Every formal business and legal dealing starts with a contract. Contracts are a source of valuable information in the event of disputes, renewals, or certain strategic decisions. They need to be maintained and tracked to ensure obligations are met by all parties involved. Despite their importance, it is no secret that contract lifecycle management (CLM) is something that most companies don’t do very effectively. It’s understandable why this was the case in the past – it needed to be done manually, which is cumbersome, time-consuming, and prone to error.
But with the advent of legal software and tools powered by artificial intelligence (AI), the task of dealing with contracts has becoming significantly easier. AI, in particular, is helping to automate certain functions and increase speed and accuracy at just a fraction of the manual cost. This frees up experts from mundane, repetitive tasks to focus on those that add greater value to the business or clients. The global legaltech AI market was worth US$3.2 billion in 2018 and is projected to grow to US$37.9 billion by 2026 – that’s over ten times.
AI in contract lifecycle management
Processes within CLM where AI tools are being currently deployed include drafting, negotiation, review, and post-execution management.
Drafting: AI tools can be used during drafting for standardized contract templates that contain the appropriate language so it need not be done from scratch each time.

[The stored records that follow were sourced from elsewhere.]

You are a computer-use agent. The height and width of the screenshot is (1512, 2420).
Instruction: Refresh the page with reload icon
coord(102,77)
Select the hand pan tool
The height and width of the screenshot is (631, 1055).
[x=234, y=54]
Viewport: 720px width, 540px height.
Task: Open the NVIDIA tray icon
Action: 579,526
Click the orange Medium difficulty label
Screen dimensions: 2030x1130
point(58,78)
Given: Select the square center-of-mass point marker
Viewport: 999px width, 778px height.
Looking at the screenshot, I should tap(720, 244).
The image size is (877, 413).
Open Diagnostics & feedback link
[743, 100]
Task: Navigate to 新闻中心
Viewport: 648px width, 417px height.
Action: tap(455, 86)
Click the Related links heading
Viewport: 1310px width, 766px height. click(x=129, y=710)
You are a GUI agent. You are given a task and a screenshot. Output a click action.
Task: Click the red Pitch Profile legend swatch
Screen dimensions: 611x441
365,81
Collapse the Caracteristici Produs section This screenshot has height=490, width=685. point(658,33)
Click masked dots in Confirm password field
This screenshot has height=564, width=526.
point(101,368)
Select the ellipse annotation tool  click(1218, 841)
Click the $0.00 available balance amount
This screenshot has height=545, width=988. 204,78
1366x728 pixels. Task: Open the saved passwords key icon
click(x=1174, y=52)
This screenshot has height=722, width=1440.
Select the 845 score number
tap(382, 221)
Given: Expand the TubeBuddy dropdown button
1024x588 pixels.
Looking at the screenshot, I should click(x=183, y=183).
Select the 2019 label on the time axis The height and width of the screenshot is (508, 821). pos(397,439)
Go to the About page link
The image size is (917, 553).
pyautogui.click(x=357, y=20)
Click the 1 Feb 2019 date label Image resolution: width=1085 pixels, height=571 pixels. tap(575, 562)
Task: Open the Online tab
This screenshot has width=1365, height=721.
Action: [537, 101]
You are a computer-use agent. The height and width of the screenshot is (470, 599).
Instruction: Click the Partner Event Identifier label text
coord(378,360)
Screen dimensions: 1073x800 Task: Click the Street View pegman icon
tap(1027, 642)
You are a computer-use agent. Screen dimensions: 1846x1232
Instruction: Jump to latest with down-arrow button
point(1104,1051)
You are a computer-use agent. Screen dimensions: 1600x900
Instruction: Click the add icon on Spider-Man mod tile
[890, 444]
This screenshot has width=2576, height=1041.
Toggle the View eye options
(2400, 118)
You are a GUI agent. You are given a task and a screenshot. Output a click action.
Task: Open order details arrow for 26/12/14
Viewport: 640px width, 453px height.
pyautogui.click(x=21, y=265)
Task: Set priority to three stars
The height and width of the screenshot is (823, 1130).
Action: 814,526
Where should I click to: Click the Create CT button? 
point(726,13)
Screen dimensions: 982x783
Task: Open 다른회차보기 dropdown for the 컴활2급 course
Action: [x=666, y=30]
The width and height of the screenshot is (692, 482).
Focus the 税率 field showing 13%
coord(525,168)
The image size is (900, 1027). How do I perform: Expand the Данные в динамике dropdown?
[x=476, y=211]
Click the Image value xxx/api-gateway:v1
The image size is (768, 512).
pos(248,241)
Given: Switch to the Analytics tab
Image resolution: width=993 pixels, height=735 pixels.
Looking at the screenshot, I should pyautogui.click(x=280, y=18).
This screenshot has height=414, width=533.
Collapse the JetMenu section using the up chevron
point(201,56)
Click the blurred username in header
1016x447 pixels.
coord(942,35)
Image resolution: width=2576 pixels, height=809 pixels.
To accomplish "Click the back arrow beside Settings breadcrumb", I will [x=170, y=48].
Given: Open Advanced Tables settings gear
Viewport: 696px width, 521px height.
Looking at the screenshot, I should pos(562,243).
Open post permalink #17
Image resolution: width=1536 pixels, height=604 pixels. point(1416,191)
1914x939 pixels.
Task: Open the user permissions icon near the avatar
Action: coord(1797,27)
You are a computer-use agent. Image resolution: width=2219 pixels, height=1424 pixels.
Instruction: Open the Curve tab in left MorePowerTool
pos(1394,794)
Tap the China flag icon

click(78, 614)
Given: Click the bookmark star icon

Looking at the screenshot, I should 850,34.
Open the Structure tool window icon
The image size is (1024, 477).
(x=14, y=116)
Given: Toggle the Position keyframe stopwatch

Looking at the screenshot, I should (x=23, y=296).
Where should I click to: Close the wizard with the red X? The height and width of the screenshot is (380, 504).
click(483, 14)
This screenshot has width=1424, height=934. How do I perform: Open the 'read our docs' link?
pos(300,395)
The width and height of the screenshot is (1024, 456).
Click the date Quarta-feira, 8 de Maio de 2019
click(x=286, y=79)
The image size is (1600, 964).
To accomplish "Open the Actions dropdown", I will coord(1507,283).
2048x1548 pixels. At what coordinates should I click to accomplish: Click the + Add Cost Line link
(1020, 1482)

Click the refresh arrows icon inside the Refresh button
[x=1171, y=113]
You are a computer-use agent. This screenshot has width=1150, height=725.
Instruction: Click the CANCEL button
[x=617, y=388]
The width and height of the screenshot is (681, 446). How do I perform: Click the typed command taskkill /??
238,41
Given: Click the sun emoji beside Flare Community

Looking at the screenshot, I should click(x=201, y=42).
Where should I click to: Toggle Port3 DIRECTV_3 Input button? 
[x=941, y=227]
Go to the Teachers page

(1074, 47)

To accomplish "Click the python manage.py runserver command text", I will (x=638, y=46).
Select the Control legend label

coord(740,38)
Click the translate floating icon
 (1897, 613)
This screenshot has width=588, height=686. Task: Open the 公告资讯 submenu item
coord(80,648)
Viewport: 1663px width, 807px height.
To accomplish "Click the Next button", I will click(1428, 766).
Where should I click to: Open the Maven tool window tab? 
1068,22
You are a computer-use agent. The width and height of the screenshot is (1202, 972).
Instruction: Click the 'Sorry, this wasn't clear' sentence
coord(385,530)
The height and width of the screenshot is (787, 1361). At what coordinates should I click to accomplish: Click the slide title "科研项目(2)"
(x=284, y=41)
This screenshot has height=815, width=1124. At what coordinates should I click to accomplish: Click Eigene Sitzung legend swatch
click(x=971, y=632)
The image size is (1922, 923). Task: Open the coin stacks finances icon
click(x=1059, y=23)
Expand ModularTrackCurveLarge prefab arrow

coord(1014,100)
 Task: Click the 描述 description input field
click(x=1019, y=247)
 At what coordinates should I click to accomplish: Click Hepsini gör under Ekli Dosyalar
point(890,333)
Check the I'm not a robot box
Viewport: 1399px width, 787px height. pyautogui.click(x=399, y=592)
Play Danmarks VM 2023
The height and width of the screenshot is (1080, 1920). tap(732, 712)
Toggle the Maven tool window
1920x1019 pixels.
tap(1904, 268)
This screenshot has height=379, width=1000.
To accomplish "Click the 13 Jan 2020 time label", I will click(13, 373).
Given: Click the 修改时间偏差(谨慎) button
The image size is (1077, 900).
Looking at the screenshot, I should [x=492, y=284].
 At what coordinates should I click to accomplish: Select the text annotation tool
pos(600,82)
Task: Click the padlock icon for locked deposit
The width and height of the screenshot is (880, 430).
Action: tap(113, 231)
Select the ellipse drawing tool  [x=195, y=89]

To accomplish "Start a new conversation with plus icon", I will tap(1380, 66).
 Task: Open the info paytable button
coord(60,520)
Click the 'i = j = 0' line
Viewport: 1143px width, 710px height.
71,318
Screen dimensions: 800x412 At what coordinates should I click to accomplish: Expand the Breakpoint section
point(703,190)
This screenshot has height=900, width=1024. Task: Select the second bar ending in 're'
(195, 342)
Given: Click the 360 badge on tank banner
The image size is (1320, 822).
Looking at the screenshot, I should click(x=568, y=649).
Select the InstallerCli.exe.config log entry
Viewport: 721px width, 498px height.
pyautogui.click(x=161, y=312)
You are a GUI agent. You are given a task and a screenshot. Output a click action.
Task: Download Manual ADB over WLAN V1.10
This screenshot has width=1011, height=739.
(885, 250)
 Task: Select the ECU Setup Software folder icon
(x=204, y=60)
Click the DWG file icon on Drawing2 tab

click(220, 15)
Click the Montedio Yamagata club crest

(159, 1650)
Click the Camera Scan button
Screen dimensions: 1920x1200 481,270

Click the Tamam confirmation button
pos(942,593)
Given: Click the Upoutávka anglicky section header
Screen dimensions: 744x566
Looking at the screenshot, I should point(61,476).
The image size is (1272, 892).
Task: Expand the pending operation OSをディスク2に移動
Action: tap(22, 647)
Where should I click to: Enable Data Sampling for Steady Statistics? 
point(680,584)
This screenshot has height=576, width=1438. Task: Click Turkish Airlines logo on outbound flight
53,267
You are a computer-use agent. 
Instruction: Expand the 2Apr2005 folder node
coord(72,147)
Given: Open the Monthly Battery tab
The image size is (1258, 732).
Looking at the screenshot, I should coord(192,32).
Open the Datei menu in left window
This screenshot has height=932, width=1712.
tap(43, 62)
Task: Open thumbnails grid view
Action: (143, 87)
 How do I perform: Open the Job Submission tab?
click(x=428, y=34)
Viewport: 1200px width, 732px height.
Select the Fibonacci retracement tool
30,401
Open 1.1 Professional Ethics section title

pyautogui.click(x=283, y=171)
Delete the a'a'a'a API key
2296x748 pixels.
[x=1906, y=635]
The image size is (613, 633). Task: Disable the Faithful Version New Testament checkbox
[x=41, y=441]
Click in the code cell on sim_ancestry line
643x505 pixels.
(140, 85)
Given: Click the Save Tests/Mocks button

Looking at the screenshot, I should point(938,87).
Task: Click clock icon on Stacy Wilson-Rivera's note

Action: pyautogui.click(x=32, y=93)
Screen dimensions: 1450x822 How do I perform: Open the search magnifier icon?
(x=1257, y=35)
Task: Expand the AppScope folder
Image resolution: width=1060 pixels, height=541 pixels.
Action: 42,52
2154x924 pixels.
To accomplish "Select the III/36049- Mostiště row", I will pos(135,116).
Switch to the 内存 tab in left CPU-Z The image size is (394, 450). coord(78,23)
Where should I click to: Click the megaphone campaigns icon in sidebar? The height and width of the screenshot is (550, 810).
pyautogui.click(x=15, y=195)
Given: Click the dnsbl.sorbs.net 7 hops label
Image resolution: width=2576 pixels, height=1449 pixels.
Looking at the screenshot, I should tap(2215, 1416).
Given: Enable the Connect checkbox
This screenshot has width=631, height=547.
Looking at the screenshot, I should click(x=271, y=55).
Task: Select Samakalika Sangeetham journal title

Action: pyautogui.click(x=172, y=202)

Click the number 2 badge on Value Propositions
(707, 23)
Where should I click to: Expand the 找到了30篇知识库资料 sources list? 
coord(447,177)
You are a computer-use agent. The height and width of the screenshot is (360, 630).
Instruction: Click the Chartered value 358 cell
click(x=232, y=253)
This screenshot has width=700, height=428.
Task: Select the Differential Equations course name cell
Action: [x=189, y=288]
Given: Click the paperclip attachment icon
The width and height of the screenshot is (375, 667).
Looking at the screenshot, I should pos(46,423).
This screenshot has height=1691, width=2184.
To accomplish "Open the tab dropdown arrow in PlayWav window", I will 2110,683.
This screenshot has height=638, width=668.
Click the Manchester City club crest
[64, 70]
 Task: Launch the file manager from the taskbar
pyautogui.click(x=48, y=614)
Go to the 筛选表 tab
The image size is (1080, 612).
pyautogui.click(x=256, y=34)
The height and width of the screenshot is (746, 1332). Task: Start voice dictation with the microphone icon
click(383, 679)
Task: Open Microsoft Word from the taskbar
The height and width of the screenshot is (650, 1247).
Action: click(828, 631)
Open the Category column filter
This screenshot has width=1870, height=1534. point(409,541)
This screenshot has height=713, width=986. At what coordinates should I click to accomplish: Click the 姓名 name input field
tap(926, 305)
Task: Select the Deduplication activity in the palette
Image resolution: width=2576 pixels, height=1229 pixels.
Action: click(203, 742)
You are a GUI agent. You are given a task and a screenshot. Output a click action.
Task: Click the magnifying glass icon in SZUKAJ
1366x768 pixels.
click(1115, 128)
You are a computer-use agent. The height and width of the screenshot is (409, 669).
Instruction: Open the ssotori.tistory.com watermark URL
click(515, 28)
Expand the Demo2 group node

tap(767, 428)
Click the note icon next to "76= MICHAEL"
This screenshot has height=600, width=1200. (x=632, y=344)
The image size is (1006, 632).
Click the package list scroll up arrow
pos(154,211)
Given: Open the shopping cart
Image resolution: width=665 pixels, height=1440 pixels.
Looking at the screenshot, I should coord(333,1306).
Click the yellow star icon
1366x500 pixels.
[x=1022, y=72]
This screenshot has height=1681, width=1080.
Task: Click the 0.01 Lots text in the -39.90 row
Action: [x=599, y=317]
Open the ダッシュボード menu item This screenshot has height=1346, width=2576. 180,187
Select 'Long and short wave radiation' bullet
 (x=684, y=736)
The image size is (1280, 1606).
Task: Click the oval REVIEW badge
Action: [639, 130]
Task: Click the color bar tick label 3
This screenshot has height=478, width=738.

They can also help evaluate the language of non-standard contracts in some cases.
Contract Review and Negotiation: Reviewing, negotiating, and finalizing a contract can be a long-drawn process, with all parties tweaking terms of the draft contract to best suit their needs. Lawyers can be required to read through thousands of pages and redline changes they want over multiple iterations. Doing this manually can be fraught with errors or missed clauses due to the minute details and edits. It can also delay business goals, which can be costly for companies.
There is a lot of scope to automate parts of the contract review process, including reading, identifying predetermined concepts, extracting relevant information, and presenting the data in easy-to-read formats. While lawyers are still needed to go through the specifics, using an AI tool shows them where exactly they need to focus their attention.
This ultimately allows for negotiations to be faster and more accurate, which in turn can help close a deal quickly.
End-to-End CLM: The work doesn’t end with a contract being signed. Keeping on top of obligations and terms (such as payments, deliverables, and due dates) can be a nightmare since companies have thousands (millions in the case of large companies) of contracts to track. Doing this manually is near impossible and relying on tools like email and Excel is bound to lead to mistakes. Often, different divisions within one company have no idea about terms in the contract.
The growth of LegalTech now offers CLM software that serves as a central repository for contracts, and AI tools can be incorporated within the system to tag and extract contracts based on required fields. AI can also be used to set track workflows and deadlines so that obligations can be met in time.
The human angle to contract AI tools
There is legitimate concern that AI-powered tools will render certain types of jobs redundant, putting thousands of people out of work. While automation can certainly do this, there is still need for human intervention – and this is not just to interpret results given out by the AI system.
AI is still in its infancy in the legal space, but there are numerous tools being introduced to help automate multiple aspects of the legal processes. These tools need quite a bit of calibrating and “training” to eventually learn what to do, which requires people with the relevant experience – specifically contract management specialists.
Companies that build AI tools do exactly this – they use experienced lawyers, paralegals or contract management experts to teach their tools what to do. This is called the “human-in-the-loop” model. People are able to make subjective decisions regarding certain clauses or contracts and train the tool to do the same. This not only customizes the tool for the specific needs of a company but also improves the overall accuracy of the tool.